- Data:
——

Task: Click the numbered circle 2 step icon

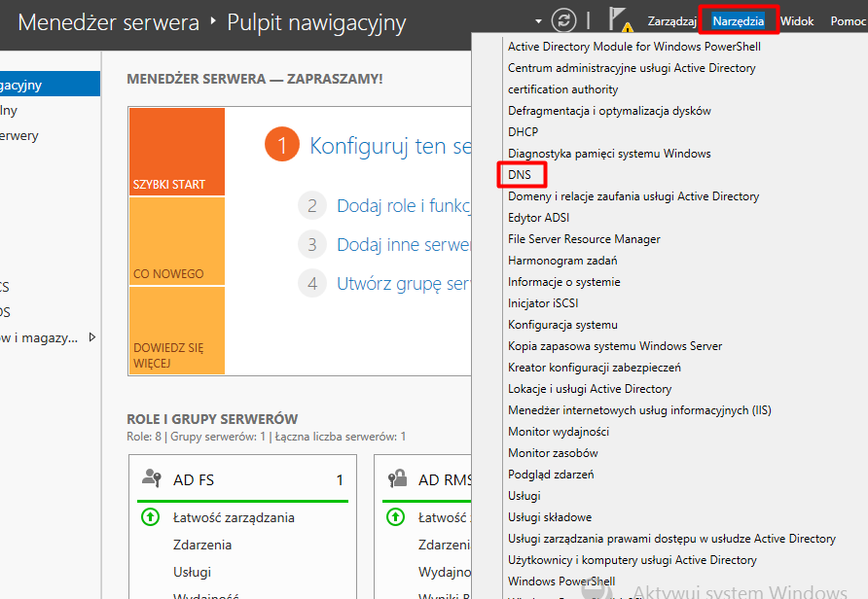Action: point(311,205)
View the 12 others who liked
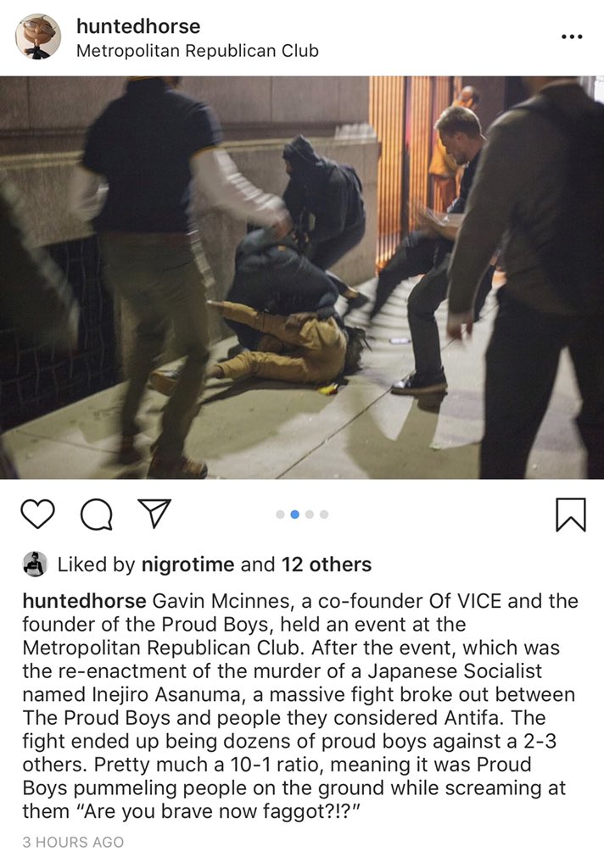The width and height of the screenshot is (604, 868). tap(327, 565)
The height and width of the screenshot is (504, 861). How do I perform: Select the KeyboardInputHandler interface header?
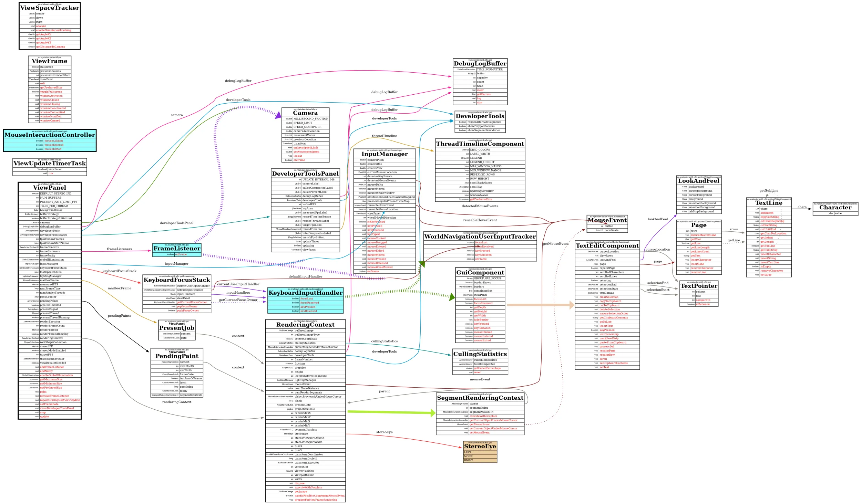point(305,293)
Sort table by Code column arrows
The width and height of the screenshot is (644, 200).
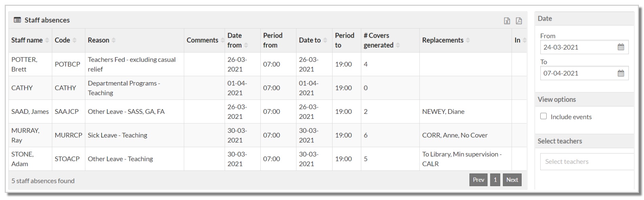[75, 40]
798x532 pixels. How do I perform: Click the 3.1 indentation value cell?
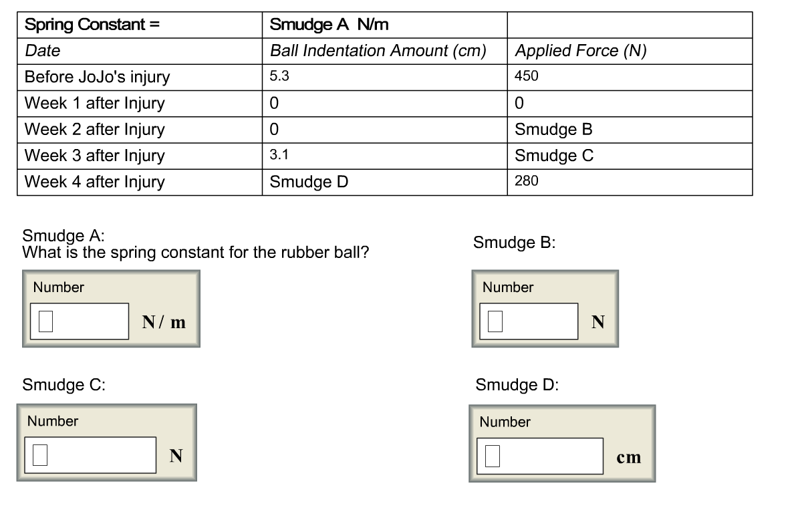pyautogui.click(x=384, y=155)
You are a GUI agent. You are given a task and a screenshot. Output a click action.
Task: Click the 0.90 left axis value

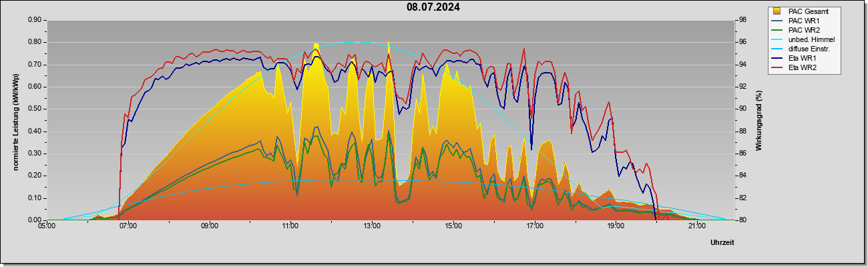click(x=34, y=20)
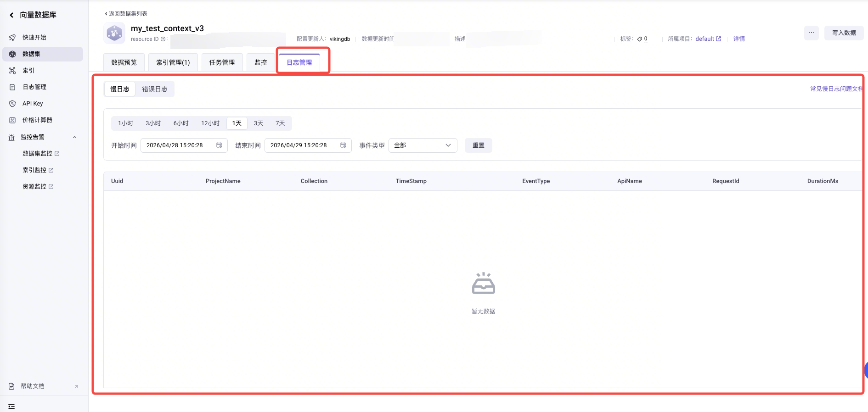Image resolution: width=868 pixels, height=412 pixels.
Task: Collapse the sidebar with the bottom menu icon
Action: [x=11, y=406]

——

- Exercise objective:
Copy out the lines above in full and unaltered, apart from the pictures.

- Answer to the exercise:
Task: Click the numbered circle 2 step icon

Action: point(311,205)
View the 12 others who liked
The width and height of the screenshot is (604, 868). tap(327, 565)
The height and width of the screenshot is (504, 861). How do I perform: Select the KeyboardInputHandler interface header?
point(305,293)
Sort table by Code column arrows
The width and height of the screenshot is (644, 200).
[75, 40]
798x532 pixels. How do I perform: Click the 3.1 indentation value cell?
pyautogui.click(x=384, y=155)
You are a GUI agent. You are given a task and a screenshot. Output a click action.
Task: Click the 0.90 left axis value

click(x=34, y=20)
Image resolution: width=868 pixels, height=412 pixels.
Task: Collapse the sidebar with the bottom menu icon
Action: [x=11, y=406]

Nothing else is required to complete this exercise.